Krush Groove is a 1985 American musical comedy-drama film distributed by Warner Bros. Pictures that was written by Ralph Farquhar and directed by Michael Schultz (who also produced the movie, along with George Jackson and Doug McHenry). This film is based on the early days of Def Jam Recordings and up-and-coming record producer Russell Simmons (renamed Russell Walker in the film), portrayed by Blair Underwood in his feature film debut. Simmons was the film’s co-producer and story consultant; he also had a cameo in the film as a club owner named Crocket.
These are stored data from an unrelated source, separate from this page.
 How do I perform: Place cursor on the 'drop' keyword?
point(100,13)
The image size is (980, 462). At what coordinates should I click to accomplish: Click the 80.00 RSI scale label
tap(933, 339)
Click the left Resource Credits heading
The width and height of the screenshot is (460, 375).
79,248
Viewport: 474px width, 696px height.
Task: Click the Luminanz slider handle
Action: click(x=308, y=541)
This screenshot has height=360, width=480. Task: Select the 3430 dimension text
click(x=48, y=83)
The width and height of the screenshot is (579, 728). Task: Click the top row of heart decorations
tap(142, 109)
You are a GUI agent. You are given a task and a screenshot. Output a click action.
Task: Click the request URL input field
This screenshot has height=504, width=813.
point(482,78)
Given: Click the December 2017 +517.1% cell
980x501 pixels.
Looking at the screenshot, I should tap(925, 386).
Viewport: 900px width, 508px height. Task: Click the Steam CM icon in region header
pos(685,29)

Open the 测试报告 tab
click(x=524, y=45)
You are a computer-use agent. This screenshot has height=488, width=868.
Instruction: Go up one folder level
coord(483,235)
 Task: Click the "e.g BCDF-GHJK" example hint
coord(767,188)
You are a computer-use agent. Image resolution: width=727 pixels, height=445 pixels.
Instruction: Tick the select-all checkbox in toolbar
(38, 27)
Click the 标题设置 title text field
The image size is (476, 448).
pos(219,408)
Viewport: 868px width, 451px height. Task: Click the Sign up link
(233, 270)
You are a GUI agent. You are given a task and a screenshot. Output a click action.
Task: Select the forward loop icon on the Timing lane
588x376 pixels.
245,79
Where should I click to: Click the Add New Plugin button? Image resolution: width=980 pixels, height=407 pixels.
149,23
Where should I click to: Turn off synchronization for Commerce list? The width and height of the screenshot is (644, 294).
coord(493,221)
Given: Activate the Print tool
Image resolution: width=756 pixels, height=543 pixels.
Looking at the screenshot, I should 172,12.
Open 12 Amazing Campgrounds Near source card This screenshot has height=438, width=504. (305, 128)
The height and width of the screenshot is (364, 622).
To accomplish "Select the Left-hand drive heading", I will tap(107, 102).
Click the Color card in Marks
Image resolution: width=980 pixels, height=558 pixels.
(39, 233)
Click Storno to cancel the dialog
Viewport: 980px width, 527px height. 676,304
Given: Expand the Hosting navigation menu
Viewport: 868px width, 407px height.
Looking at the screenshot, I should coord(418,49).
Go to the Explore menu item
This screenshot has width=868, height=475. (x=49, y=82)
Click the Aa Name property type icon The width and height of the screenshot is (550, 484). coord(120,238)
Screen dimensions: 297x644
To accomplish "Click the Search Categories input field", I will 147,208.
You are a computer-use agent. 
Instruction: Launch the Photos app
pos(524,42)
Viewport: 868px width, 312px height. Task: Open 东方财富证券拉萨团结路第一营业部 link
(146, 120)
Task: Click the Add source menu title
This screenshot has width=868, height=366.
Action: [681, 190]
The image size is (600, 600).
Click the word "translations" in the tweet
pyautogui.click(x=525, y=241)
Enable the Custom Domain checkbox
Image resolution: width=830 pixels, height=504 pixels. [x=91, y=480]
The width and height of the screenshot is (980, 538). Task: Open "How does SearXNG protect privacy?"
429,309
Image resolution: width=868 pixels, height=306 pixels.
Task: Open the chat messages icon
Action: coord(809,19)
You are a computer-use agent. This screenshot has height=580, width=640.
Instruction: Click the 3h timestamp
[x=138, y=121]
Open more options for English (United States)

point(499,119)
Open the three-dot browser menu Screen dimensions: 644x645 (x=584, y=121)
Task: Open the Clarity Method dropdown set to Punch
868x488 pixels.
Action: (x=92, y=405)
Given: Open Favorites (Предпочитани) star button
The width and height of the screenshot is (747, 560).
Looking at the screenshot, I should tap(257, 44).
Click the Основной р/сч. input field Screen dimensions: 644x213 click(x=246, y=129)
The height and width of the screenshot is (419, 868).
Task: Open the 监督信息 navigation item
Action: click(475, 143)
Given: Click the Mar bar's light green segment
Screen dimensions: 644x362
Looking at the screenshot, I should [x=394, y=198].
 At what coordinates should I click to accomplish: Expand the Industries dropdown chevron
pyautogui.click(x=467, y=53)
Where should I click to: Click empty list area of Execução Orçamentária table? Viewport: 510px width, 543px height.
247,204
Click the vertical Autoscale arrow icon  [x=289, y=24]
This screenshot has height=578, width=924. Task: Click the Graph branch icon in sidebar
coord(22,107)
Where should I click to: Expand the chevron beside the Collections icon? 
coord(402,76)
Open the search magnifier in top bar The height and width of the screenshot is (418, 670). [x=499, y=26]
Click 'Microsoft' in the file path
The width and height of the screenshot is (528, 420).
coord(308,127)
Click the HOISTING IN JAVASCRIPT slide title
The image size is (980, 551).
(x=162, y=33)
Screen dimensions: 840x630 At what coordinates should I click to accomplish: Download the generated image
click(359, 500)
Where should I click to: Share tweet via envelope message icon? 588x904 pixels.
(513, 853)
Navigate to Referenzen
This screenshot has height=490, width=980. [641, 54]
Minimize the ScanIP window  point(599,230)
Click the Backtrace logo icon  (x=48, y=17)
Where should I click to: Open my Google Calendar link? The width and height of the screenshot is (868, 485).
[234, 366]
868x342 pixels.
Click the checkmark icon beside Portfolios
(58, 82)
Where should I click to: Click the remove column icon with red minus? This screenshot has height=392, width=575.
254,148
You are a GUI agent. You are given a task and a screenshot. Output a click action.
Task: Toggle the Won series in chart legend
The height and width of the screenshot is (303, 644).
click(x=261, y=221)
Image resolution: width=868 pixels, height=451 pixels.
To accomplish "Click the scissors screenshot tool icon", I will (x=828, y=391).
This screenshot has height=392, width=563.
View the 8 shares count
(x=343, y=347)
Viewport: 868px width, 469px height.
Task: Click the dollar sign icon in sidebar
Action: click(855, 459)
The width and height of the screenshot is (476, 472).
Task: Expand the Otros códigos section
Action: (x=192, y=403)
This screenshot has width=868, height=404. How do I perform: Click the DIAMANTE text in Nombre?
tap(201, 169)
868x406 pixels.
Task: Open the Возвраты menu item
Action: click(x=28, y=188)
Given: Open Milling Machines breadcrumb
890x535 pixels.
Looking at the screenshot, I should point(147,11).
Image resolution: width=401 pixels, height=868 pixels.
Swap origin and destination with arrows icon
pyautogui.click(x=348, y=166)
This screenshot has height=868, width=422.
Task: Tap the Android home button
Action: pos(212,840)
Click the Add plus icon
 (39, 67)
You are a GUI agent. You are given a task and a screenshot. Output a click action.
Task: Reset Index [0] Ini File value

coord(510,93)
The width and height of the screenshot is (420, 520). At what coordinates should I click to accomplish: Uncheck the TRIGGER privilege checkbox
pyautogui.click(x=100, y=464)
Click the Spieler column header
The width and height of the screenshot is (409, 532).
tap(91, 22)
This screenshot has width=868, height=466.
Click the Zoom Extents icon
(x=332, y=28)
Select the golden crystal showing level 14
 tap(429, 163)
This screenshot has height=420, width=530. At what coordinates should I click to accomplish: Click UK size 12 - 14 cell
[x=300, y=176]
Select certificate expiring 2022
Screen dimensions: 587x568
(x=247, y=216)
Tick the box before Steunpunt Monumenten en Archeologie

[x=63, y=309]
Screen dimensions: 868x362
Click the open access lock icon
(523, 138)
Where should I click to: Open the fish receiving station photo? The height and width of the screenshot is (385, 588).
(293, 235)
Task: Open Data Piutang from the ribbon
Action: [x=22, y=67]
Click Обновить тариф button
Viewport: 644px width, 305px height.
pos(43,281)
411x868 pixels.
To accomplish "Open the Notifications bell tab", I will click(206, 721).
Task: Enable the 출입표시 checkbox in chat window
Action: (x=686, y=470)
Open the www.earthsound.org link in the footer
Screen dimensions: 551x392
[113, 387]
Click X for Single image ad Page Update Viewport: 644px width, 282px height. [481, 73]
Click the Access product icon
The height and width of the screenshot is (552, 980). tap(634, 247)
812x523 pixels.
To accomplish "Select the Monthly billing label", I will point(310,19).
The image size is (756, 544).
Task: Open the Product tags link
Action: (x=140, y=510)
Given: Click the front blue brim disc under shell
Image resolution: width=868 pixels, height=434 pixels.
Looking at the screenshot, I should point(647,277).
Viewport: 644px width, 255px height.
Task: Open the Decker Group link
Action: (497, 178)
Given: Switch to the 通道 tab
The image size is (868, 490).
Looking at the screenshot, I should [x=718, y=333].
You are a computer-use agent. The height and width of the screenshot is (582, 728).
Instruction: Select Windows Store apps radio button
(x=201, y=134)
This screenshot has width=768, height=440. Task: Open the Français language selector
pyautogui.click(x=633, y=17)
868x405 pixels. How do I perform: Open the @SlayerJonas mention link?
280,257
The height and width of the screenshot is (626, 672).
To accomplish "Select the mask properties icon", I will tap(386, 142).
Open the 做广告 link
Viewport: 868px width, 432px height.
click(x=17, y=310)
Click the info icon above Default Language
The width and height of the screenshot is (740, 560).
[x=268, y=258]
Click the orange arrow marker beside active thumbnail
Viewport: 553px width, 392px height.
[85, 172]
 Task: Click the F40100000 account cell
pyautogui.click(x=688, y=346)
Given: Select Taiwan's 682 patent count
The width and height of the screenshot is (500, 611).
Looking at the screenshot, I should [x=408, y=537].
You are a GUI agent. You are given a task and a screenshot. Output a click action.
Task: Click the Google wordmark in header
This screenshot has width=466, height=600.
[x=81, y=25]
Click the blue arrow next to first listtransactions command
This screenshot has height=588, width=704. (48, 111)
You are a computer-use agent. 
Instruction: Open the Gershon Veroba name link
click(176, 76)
Russell Walker has signed all of the hottest acts to his Krush Groove record label, including Run-D.M.C., Dr. Jeckyll & Mr. Hyde (Alonzo Brown), and Kurtis Blow. Rick Rubin produces their records. When Run-D.M.C. has a hit record and Russell doesn’t have the money to press records, he borrows money from a street hustler. At the same time, Russell and his brother Run are both competing for the heart of R&B singer-percussionist Sheila E. Also appearing in the film are LL Cool J, Beastie Boys, New Edition, The Fat Boys and some of their songs, as well as others from Chaka Khan, Debbie Harry, and the Gap Band. Members of the R&B group Full Force also make a cameo in the film as bodyguards.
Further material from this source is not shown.